Applying Ampere's law in situation with non-physical $E$-field?

Question

On an exam I was given this question:

Suppose an electric field in a region with no current $(\textbf{J}=\textbf{0}$) is given by $\textbf{E}(t,x,y,z) = \sin(\omega t)\hat{\textbf{k}}$ and $C$ is the circle of radius $a$ in the $xy$-plane oriented counterclockwise when looking down the $z$-axis. Determine the value of $$ \oint_C \textbf{B}\cdot d\mathbf{\ell} $$ as a function of time.

The intent of the question is obviously to use Ampere's law to find that $$ \oint_C \textbf{B}\cdot d\mathbf{\ell} = \epsilon_0\mu_0\iint_S \frac{\partial\textbf{E}}{\partial t}\cdot d\textbf{S} = \epsilon_0\mu_0\cos(\omega t)\iint_S dS = \epsilon_0\mu_0\pi a^2\cos(\omega t), $$ where $S$ is the disc of radius $a$ in the $xy$-plane centered at the origin. However, if this electric field were to satisfy Maxwell's equations, we should have that the magnetic field is constant, since $$ \frac{\partial\textbf{B}}{\partial t} = -\nabla\times \textbf{E} = 0, $$ and so the circulation should be constant with respect to time as well.

I brought this concern up afterward with the instructor, but they weren't able to provide a satisfying answer to the dilemma.
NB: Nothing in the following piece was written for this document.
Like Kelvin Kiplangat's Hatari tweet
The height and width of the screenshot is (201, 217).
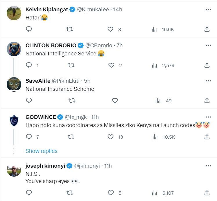tap(110, 29)
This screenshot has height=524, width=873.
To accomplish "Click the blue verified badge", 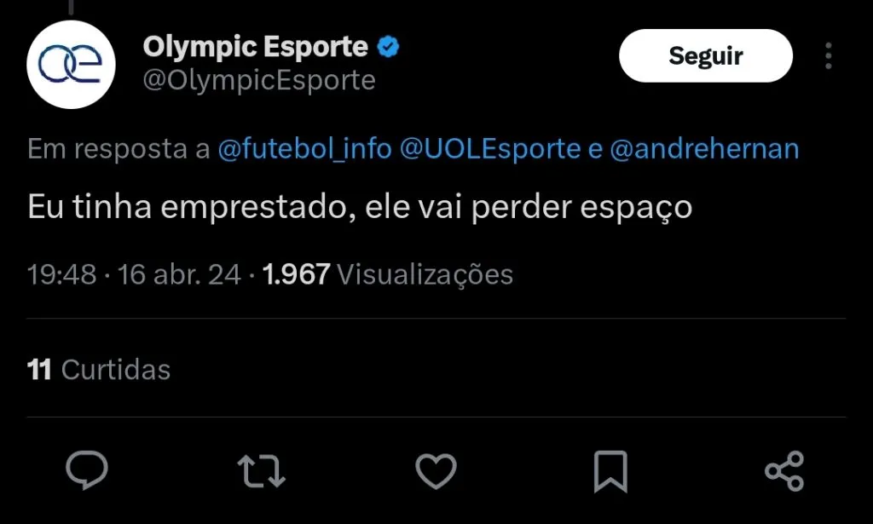I will coord(389,47).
Is there a way to make sense of this, or should I not bother?

Answer 1

In a region with no current or charge density, the electric and magnetic fields obey the wave equation

$$\left( \frac{1}{c^2}\frac{\partial^2}{\partial t^2} - \nabla^2 \right) \mathbf E(\mathbf r, t) = 0$$

This result follows directly from Maxwell's equations (you are most likely familiar with this derivation; if not, it is straightforward and can be found e.g. here).
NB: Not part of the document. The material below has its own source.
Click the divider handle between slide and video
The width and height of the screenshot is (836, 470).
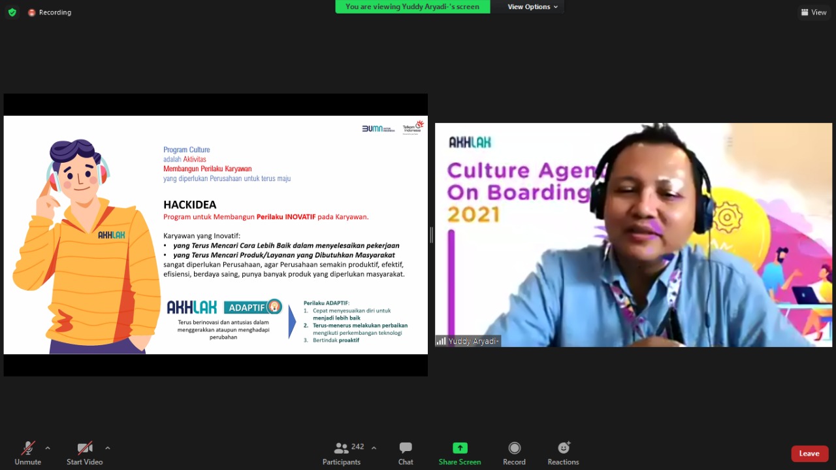pos(431,235)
Obviously the electric field you were given does not satisfy the wave equation, which means that it is not part of a viable solution to Maxwell's equations. In other words, there is no magnetic field $\mathbf B(\mathbf r,t)$ such that $\mathbf E(\mathbf r,t)$ and $\mathbf B(\mathbf r,t)$ together satisfy all four of Maxwell's equations at the same time, which means that the question (which refers to the magnetic flux) has no meaningful solution.
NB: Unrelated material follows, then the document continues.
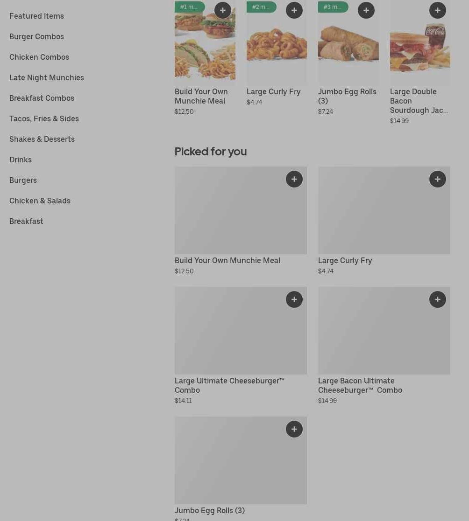The width and height of the screenshot is (469, 521).
Task: Add Large Bacon Ultimate Cheeseburger Combo
Action: (437, 299)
This is a mistake (or possibly a deliberate omission) on the part of your instructor, likely stemming from a desire to simplify the calculation for you.

A Possible Fix

What s/he could have written is something like

$$\mathbf E(\mathbf r,t) = E_0 \sin(\omega t) \cos(\frac{\omega}{c} y) \hat{\mathbf k}$$

This electric field does satisfy the wave equation, and corresponds to a magnetic field given by

$$\mathbf B(\mathbf r,t) = \frac{E_0}{c} \cos(\omega t) \sin(\frac{\omega}{c}y) \hat{\mathbf i}$$

The trouble with something like this is that it makes that integral rather messy. However, our calculation can be simplified by assuming that the loop size is very small compared to the wavelength of this standing wave, i.e. $\frac{\omega a}{c} \ll 1$. Taylor expanding to second order gives us

$$\mathbf E(\mathbf r,t) = E_0 \sin(\omega t)\left(1 - \frac{\omega^2 y^2}{2c^2}\right) \hat{\mathbf k}$$ and $$\mathbf B(\mathbf r,t) = \frac{E_0}{c} \cos(\omega t) \left(\frac{\omega y}{c}\right)\hat{\mathbf i}$$

Performing the flux integral yields

$$\iint \frac{\partial \mathbf E}{\partial t} \cdot d\mathbf S = \omega E_0\cos(\omega t) \int_0^{2\pi} \int_0^a r \left(1 - \frac{\omega^2}{c^2}r^2 \sin^2(\theta)\right) dr d\theta$$ $$ = \omega E_0\cos(\omega t)\left( \pi a^2 - \frac{\omega^2}{c^2}\pi \frac{a^4}{4}\right)= \pi a^2 \omega E_0 \cos(\omega t)\left( 1 - \left[\frac{\omega a}{c}\right]^2\right) $$

The corresponding circulation in the magnetic field would be

$$ \oint \mathbf B \cdot d\mathbf r = \frac{\omega E_0}{c^2} \cos(\omega t) \int_0^{2\pi} a^2 \sin^2(\theta) d\theta = \frac{\pi a^2 \omega E_0}{c^2}\cos(\omega t)$$

which matches what we expect to lowest order in $\left(\frac{\omega a}{c}\right)$.

Discussion

The key to this is the dimensionless parameter $\epsilon \equiv \frac{\omega a}{c}$. The electric field provided by your instructor can be viewed as the coarsest possible approximation to a real electric field like the one I wrote down. Whether this approximation is sufficient depends on what you want to do with it - as you can see, it correctly gives the lowest order contribution to the electric flux through the loop, but it incorrectly gives that the corresponding magnetic field vanishes everywhere. In order to obtain the lowest order term in $\mathbf B$ from $\mathbf E$, we need to keep at least one higher order term.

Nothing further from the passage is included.